Die rechtsradikale AfD hingegen hätte, rein der Logik nach, als Oppositionspartei punkten und die Räumung ablehnen können - immerhin ist es Heimat für viele Menschen, was hier von RWE zerstört wird, zumal es beim Tagebau ja nicht nur um den Hambacher Forst geht, sondern auch um umliegende Dörfer.

Foto: Gerrit Wustmann

Doch der Heimatfimmel der Rechten scheint nicht so wichtig zu sein wie der Kampf gegen die Aktivisten, die so ziemlich alles erfüllen, was der AfD als Feindbild gilt: Sie sind ja nicht nur Umweltschützer, sondern setzen sich auch erfolgreich für alternative Lebensentwürfe ein, sind untereinander solidarisch und wünschen sich eine offene, pluralistische Gesellschaft. "Refugees Welcome" - ein Motto, das man auch im Hambacher Forst auf Transparenten und T-Shirts finden konnte.

Da wird wieder einmal klar, was die AfD mit "Heimat" meint: Sie hat einen zutiefst rassistisch-nationalistischen Heimatbegriff - und wenn es dem ideologischen Gegner schadet, dann kann die Heimat auch ruhig mal weggebaggert werden. Eine Bankrotterklärung, wie viele es sind, lässt sich schon gar nicht mehr zählen. Und man muss es auch nicht mehr. Nicht nach Chemnitz.

(Vorliegende Daten):
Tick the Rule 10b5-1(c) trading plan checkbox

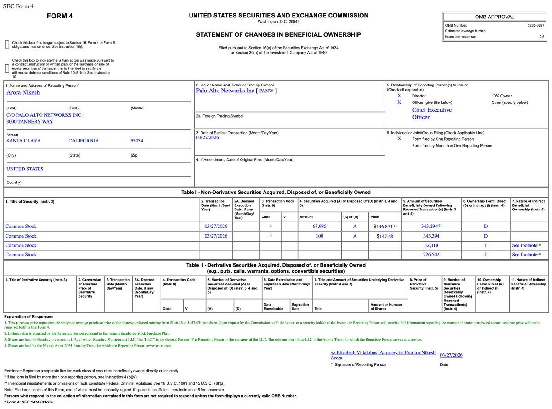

(Aufgabe): Aktualisiere den Textauszug über die AfD und den Hambacher Forst, indem du "Umweltschützer" durch "Naturschützer" ersetzt, und gib die Passage beginnend bei "Doch der Heimatfimmel" und endend bei "Nicht nach Chemnitz." wieder.

(Antwort):
Doch der Heimatfimmel der Rechten scheint nicht so wichtig zu sein wie der Kampf gegen die Aktivisten, die so ziemlich alles erfüllen, was der AfD als Feindbild gilt: Sie sind ja nicht nur Naturschützer, sondern setzen sich auch erfolgreich für alternative Lebensentwürfe ein, sind untereinander solidarisch und wünschen sich eine offene, pluralistische Gesellschaft. "Refugees Welcome" - ein Motto, das man auch im Hambacher Forst auf Transparenten und T-Shirts finden konnte.

Da wird wieder einmal klar, was die AfD mit "Heimat" meint: Sie hat einen zutiefst rassistisch-nationalistischen Heimatbegriff - und wenn es dem ideologischen Gegner schadet, dann kann die Heimat auch ruhig mal weggebaggert werden. Eine Bankrotterklärung, wie viele es sind, lässt sich schon gar nicht mehr zählen. Und man muss es auch nicht mehr. Nicht nach Chemnitz.